Acrylamide in roasted almonds.
Acrylamide is a chemical that forms naturally in some carbohydrate-rich foods (e.g., potatoes, bakery products, cereals) during frying, roasting and baking. In foods, most acrylamide is formed through a reaction between the free amino acid asparagine and the reducing sugars glucose and fructose. This reaction occurs mainly during the heating of food above 250°F (~121°C) in low-moisture conditions and is part of the Maillard reaction (also known as non-enzymatic browning).
Acrylamide at concentrations found in some foods is a concern because the chemical is known to cause cancer in laboratory animals and also may be a human carcinogen.
Almonds contain free asparagine and reducing sugars, the precursors for acrylamide formation. Acrylamide is not found in raw almonds, but is found in roasted almonds. Many factors influence the acrylamide levels in roasted almonds; most importantly, the roasting conditions, but also almond composition, variety and maturity.

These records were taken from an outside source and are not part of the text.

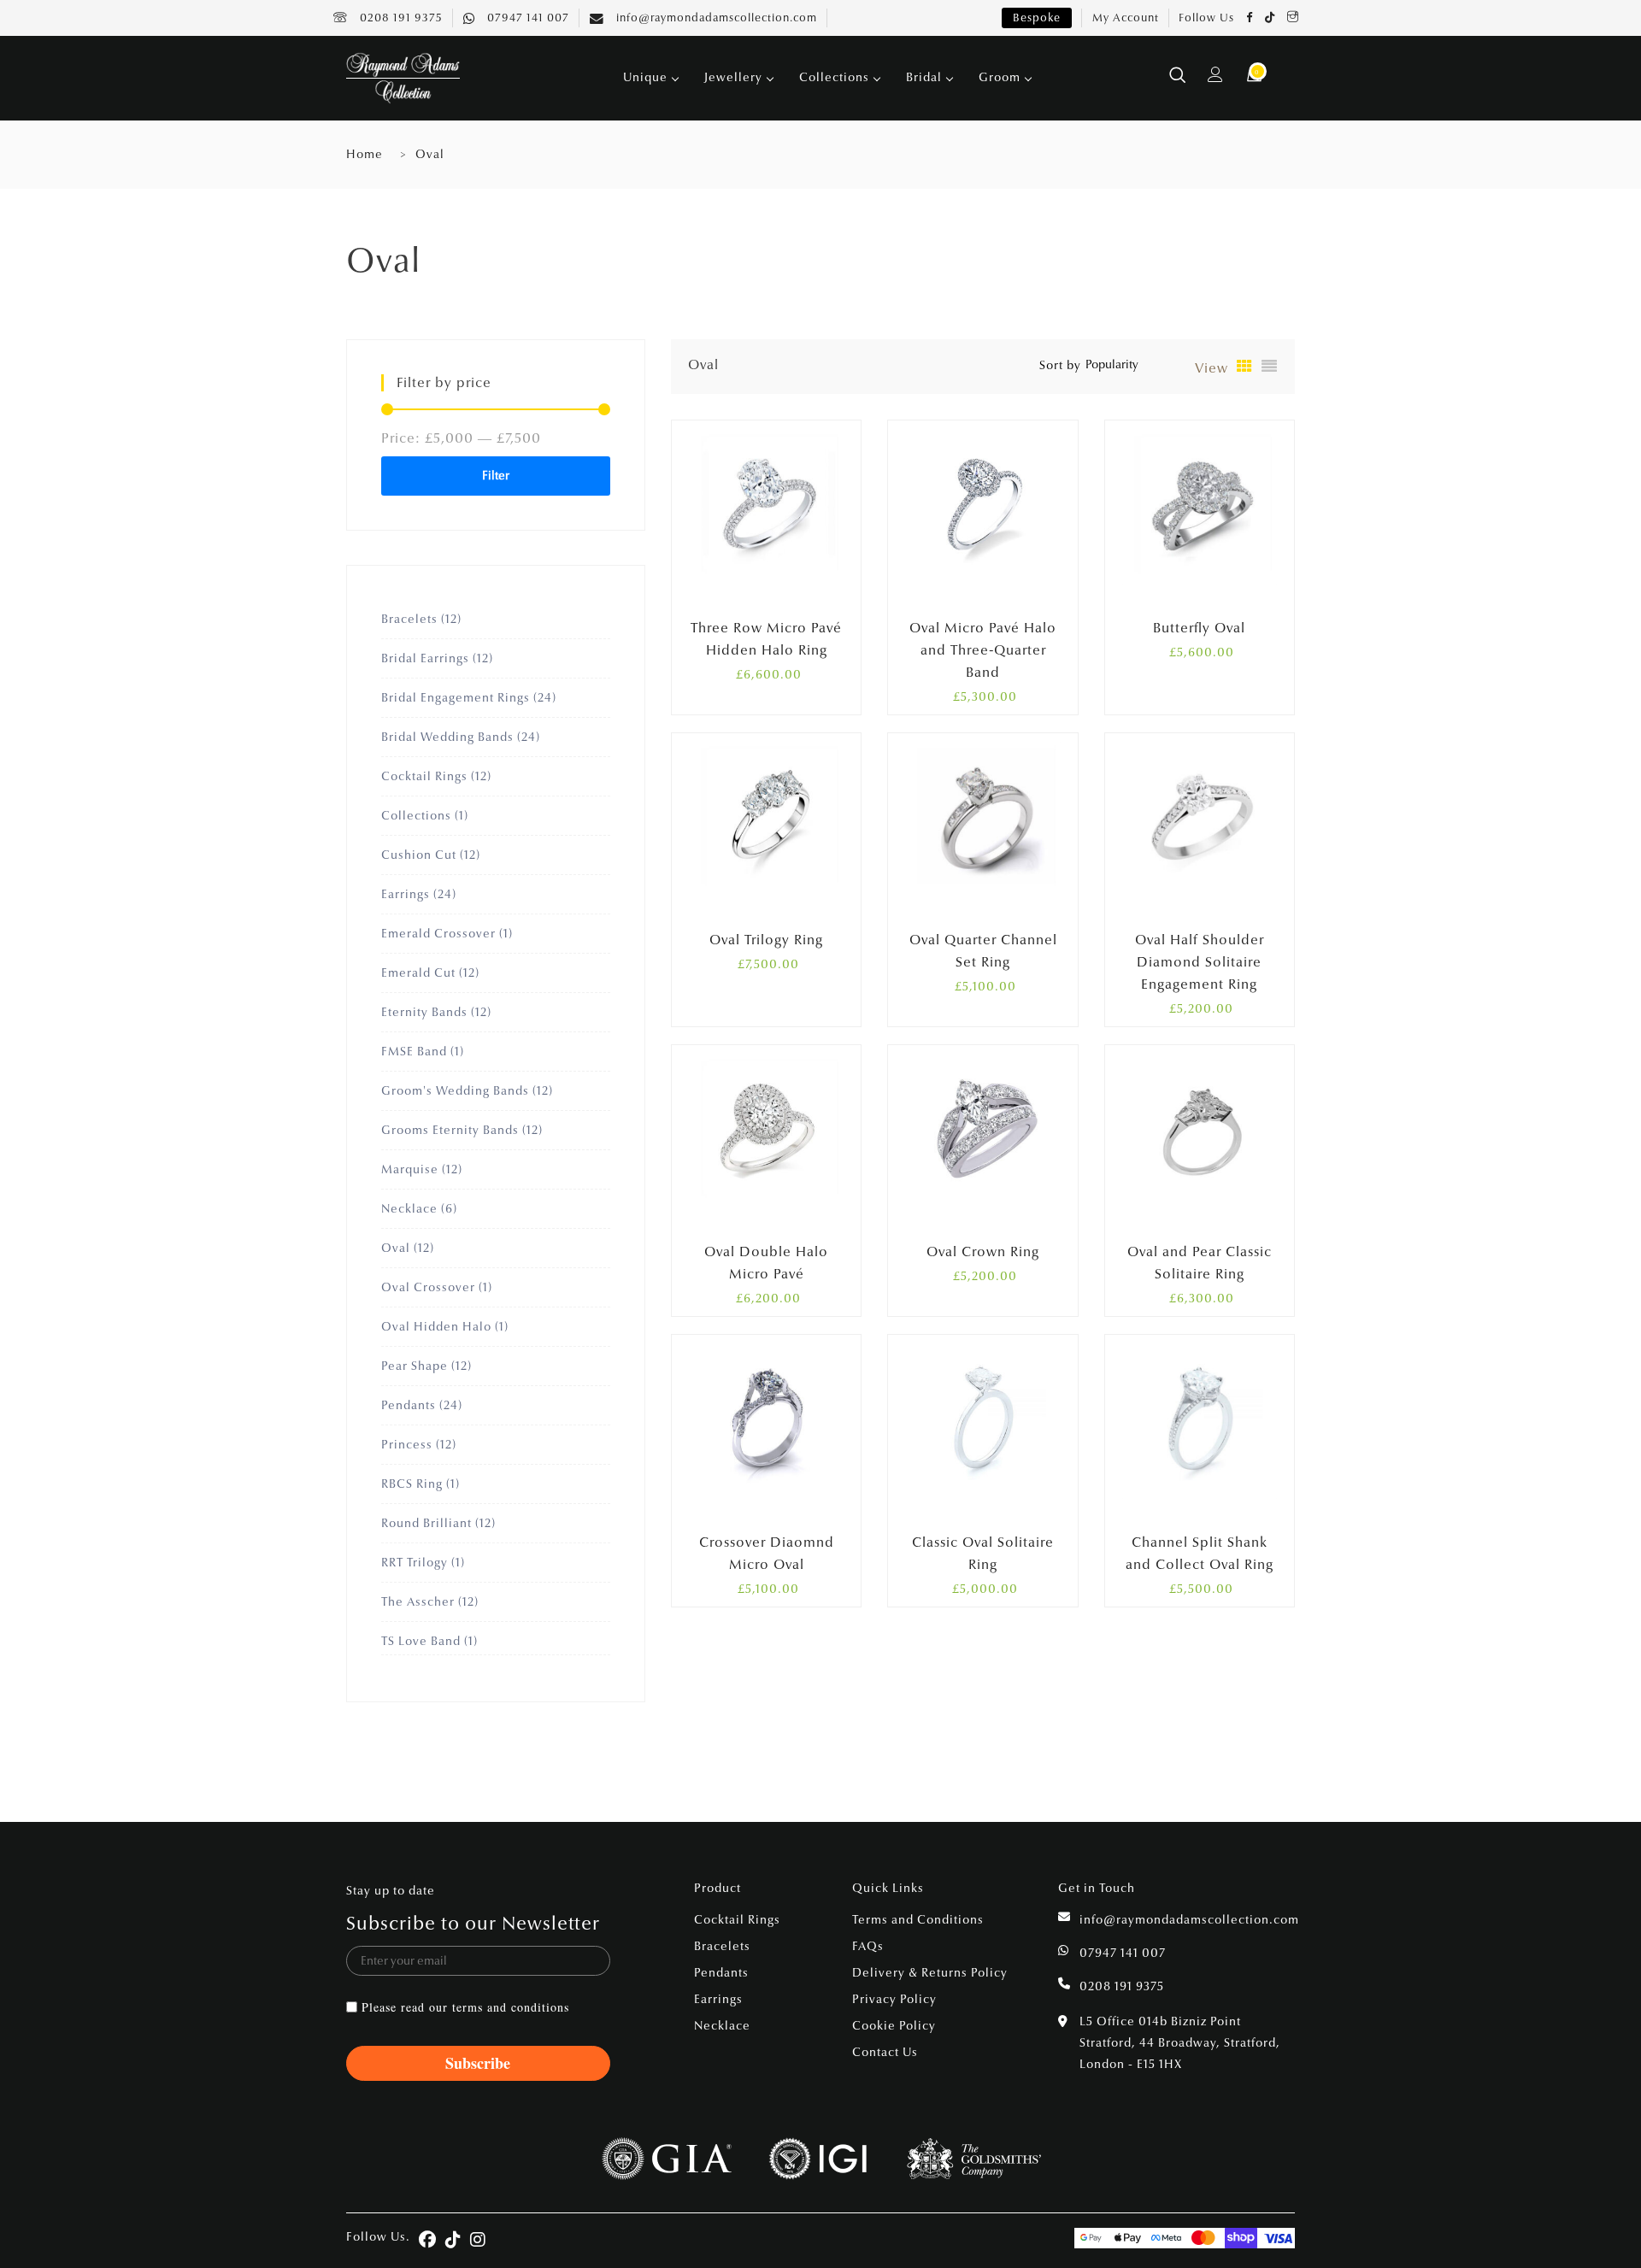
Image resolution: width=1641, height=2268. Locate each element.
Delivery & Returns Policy (930, 1972)
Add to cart (1184, 624)
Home (364, 154)
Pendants (721, 1972)
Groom (999, 77)
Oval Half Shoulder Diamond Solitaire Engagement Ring (1199, 961)
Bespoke (1037, 18)
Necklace (722, 2025)
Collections (834, 77)
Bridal (924, 77)
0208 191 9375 (399, 18)
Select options (752, 624)
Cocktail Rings (737, 1920)
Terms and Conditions (918, 1920)
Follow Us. (378, 2237)
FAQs (868, 1946)
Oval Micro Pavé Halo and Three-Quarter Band (982, 650)
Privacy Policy (894, 1999)
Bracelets (722, 1946)
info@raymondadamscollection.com (715, 18)
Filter (495, 475)
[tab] (1245, 366)
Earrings (718, 1999)
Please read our (465, 2007)
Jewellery (733, 77)
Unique (645, 77)
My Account (1125, 18)
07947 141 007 (526, 18)
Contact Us (885, 2052)
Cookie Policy (894, 2025)
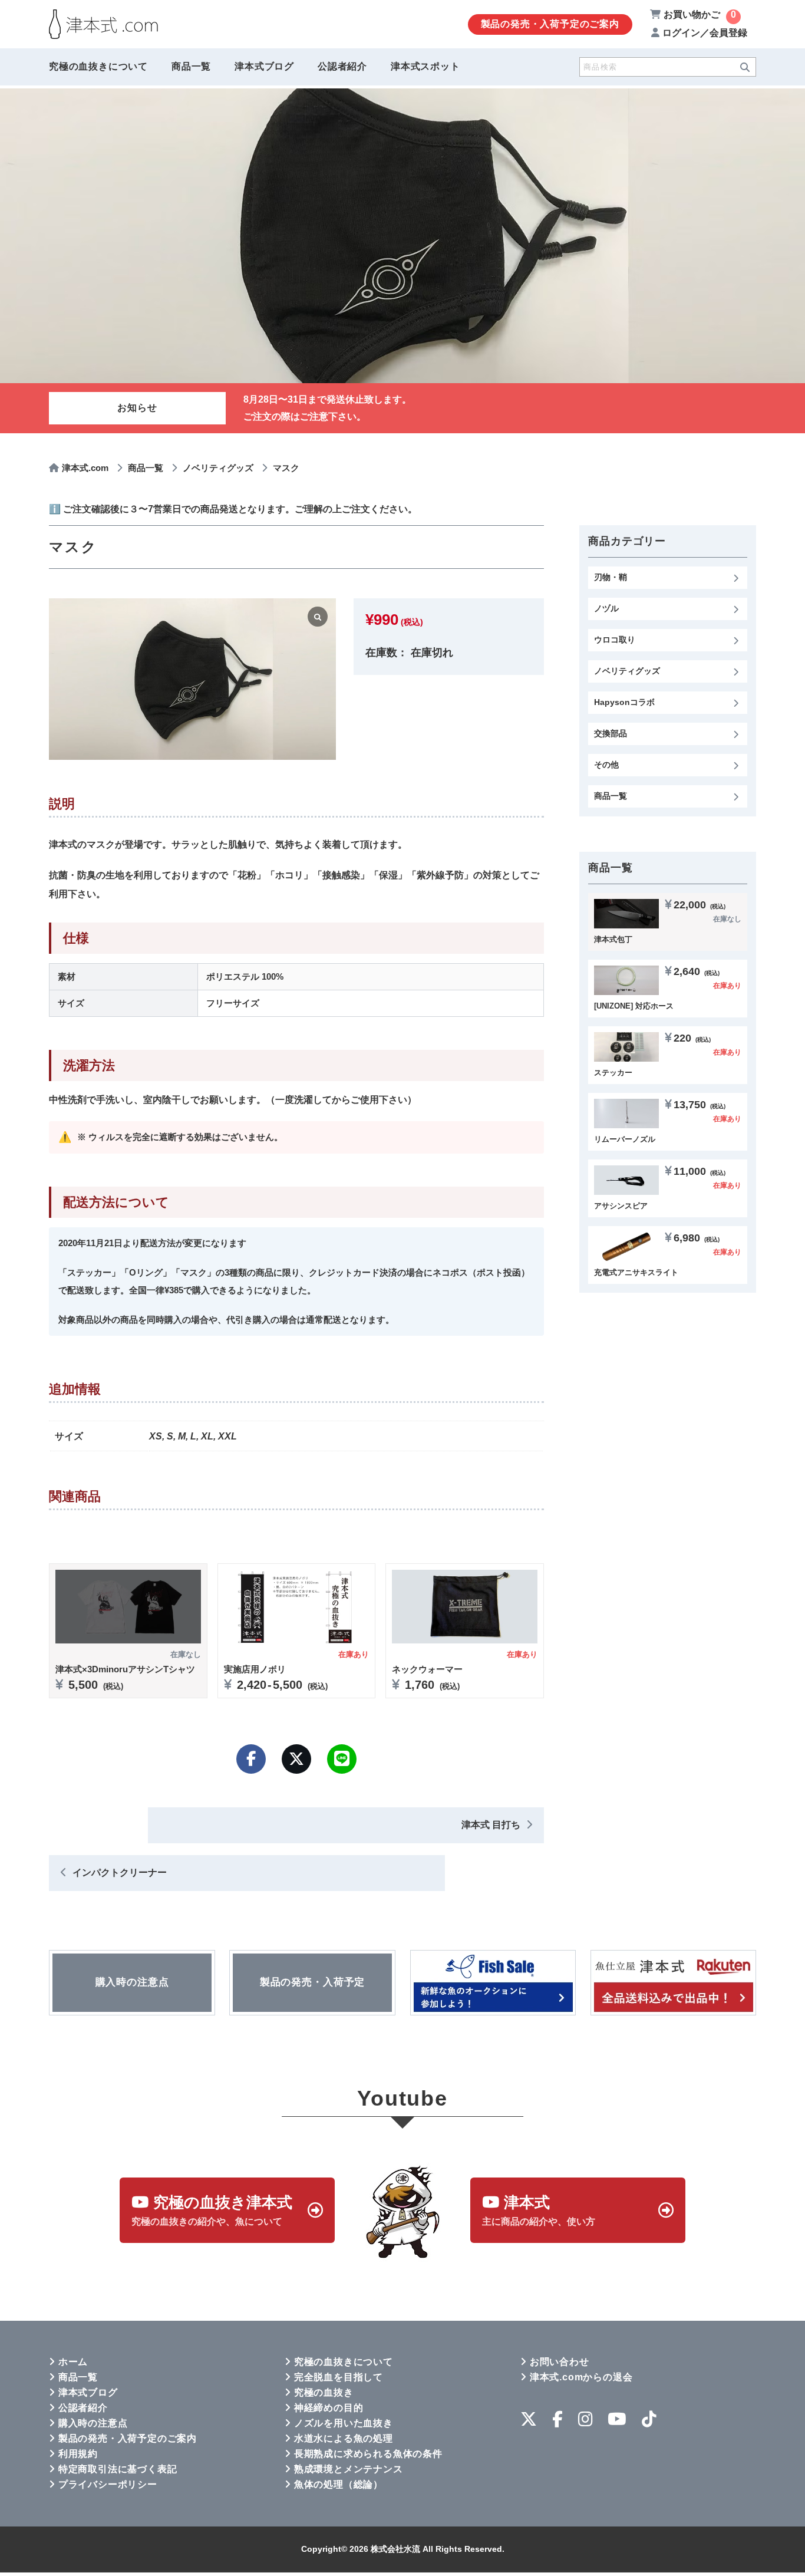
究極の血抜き (324, 2392)
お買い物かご (700, 14)
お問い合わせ (559, 2362)
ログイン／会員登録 (704, 33)
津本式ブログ (264, 66)
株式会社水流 (395, 2549)
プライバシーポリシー (107, 2484)
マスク (286, 468)
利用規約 (78, 2454)
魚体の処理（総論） (338, 2484)
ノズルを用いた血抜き (343, 2423)
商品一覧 (191, 66)
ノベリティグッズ (218, 468)
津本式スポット (425, 66)
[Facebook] (251, 1759)
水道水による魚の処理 (343, 2438)
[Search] (745, 67)
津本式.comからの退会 (581, 2377)
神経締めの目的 (328, 2408)
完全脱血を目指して (338, 2377)
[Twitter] (296, 1759)
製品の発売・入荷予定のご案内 (550, 24)
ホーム (73, 2362)
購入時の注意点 (92, 2423)
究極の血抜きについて (98, 66)
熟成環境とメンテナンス (348, 2469)
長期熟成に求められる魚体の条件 (368, 2454)
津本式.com (85, 468)
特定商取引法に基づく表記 (117, 2469)
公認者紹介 (342, 66)
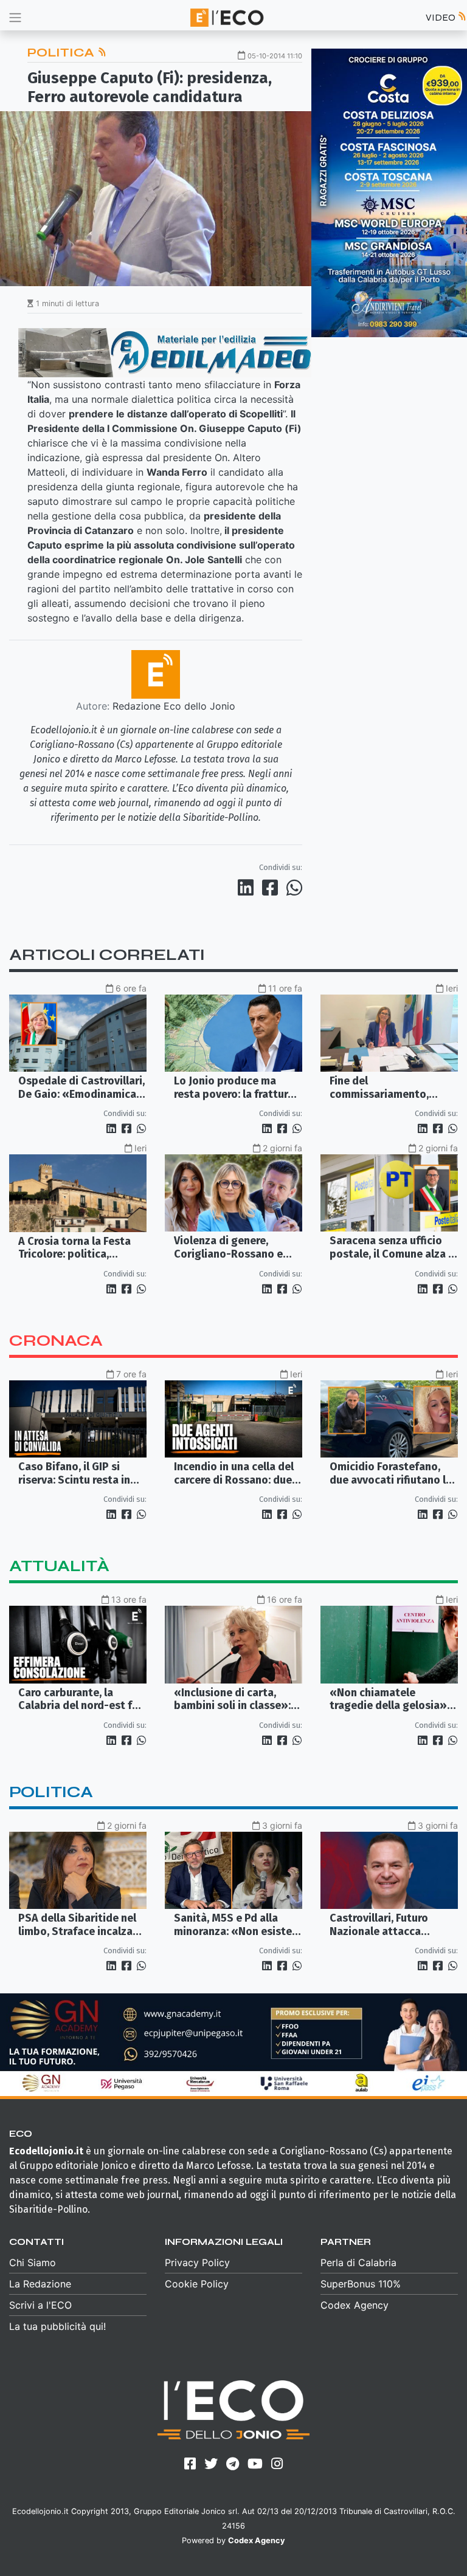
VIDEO (441, 17)
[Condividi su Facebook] (272, 888)
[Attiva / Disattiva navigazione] (15, 17)
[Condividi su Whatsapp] (293, 888)
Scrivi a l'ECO (40, 2305)
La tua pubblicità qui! (57, 2326)
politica (51, 1792)
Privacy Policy (197, 2262)
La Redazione (40, 2284)
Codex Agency (354, 2305)
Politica (62, 52)
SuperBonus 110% (360, 2284)
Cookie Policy (197, 2284)
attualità (59, 1566)
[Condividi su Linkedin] (248, 888)
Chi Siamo (32, 2262)
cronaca (56, 1340)
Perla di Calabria (358, 2262)
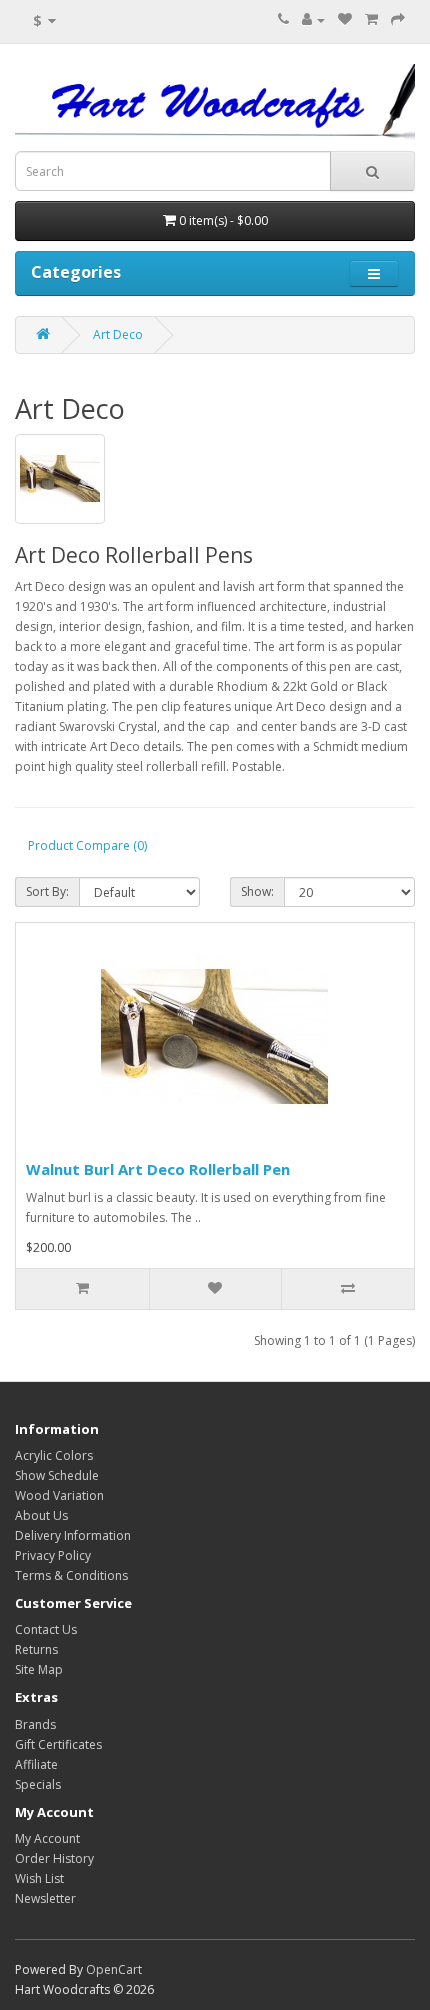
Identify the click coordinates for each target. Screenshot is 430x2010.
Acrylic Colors (54, 1455)
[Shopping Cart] (371, 19)
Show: (257, 891)
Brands (35, 1724)
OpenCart (114, 1969)
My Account (47, 1838)
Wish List (39, 1878)
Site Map (39, 1669)
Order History (54, 1858)
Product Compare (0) (87, 845)
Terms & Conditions (71, 1575)
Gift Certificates (58, 1744)
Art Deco (118, 334)
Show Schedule (57, 1475)
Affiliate (36, 1764)
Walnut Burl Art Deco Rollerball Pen (158, 1169)
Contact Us (46, 1629)
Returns (36, 1649)
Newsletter (45, 1898)
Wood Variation (59, 1495)
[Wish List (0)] (345, 19)
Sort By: (47, 891)
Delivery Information (73, 1535)
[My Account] (313, 19)
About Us (41, 1515)
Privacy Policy (53, 1555)
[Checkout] (398, 19)
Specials (38, 1784)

Since 2003, the Almond Board of California has funded numerous research projects investigating acrylamide levels in almonds. These projects have ranged from commercial product surveys, analyses of acrylamide precursors in various almond varieties, and studies on how roasting temperature and time, as well as storage after roasting, may influence acrylamide levels.
A study published in the Journal of Agricultural and Food Chemistry found that roasting at a temperature below 295°F (146°C) to achieve light- or medium-roasted product will minimize acrylamide formation in roasted almonds. The University of California researchers demonstrated that roast temperature has a much greater influence on the final acrylamide content than the process time.